▸ What to work on
1 – In the science curriculum passage, rewrite everything from "Topics such as" down to "at the conference.", swapping "deforestation" for "climate change".
2 – According to the science curriculum passage, what did traditional subject communities say they wanted?

The conference was given a glimpse of what the outline of the science curriculum might look like. Mrs Sweeney said: "As responsible citizens and confident individuals, young people will be expected to acquire knowledge and understanding of the impact of science on human life, society and the environment.
"They will need to develop their confidence to express and justify their views on social, moral, ethical and environmental issues relating to science."
The proposed learning outcomes for science were all in the "I can" format, describing outcomes and experiences:
* "I can talk about how to start and stop objects" (nursery to P1)
* "I can investigate how far objects travel over different surfaces" (P2 to P4);
* "I can describe how vehicles are designed to increasereduce frictiondrag" (P5 to P7);
* "I can describe and explain the performance and safety features of cars, applying and manipulating formulae" (S1 to S3) and;
* "I can express a view on genetically modified plants and animals" (S2 to S3).
But Mick Waters, director of curriculum for the Qualifications and Curriculum Authority in England, warned that its attempts to introduce a new science GCSE examination to attract greater interest in the subject had provoked opposition, and that this could happen in Scotland.
Topics such as drug use, sexual health, deforestation, the ozone layer, alternative energy and the impact of mobile phone masts were seen by some traditionalists as dumbing down, he told a seminar at the conference.
"Traditional subject communities said they wanted science back," he said.

Source data

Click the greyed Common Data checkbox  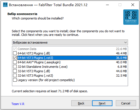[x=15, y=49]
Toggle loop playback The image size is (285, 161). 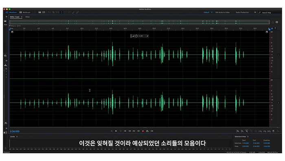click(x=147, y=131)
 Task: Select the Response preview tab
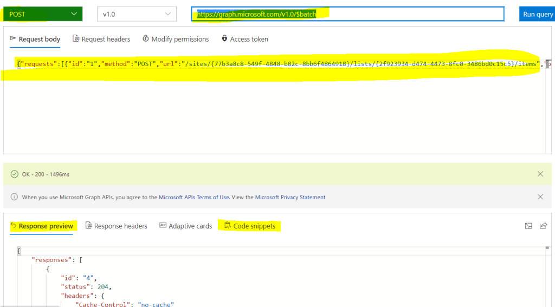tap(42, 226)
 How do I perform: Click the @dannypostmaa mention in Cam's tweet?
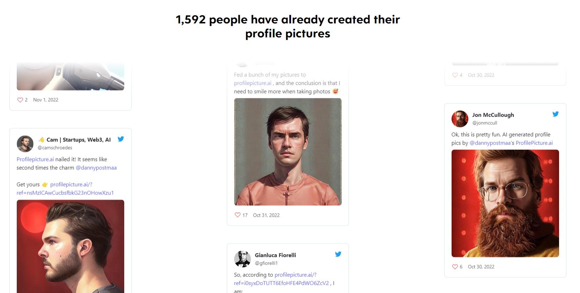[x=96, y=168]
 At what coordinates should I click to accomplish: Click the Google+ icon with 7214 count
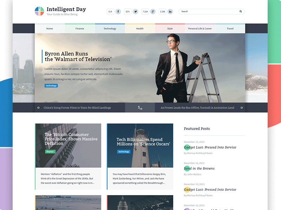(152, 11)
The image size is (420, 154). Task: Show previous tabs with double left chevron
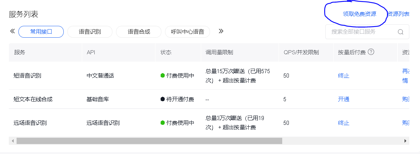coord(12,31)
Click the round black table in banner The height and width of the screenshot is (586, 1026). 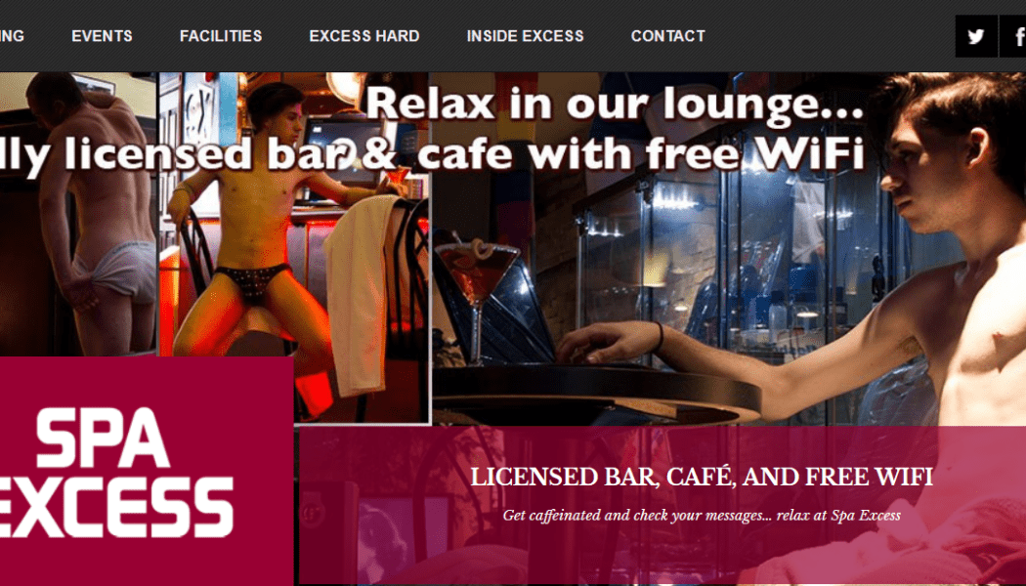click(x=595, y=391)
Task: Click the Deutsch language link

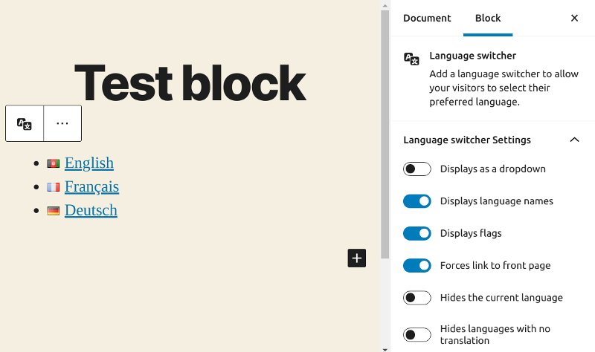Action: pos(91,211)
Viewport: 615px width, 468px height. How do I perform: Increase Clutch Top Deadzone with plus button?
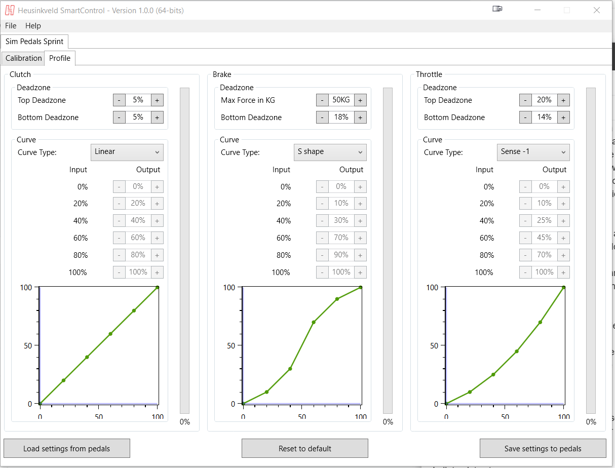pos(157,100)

▸ Task-by-task outputs
1 –
Topics such as drug use, sexual health, climate change, the ozone layer, alternative energy and the impact of mobile phone masts were seen by some traditionalists as dumbing down, he told a seminar at the conference.

2 – They said they wanted science back.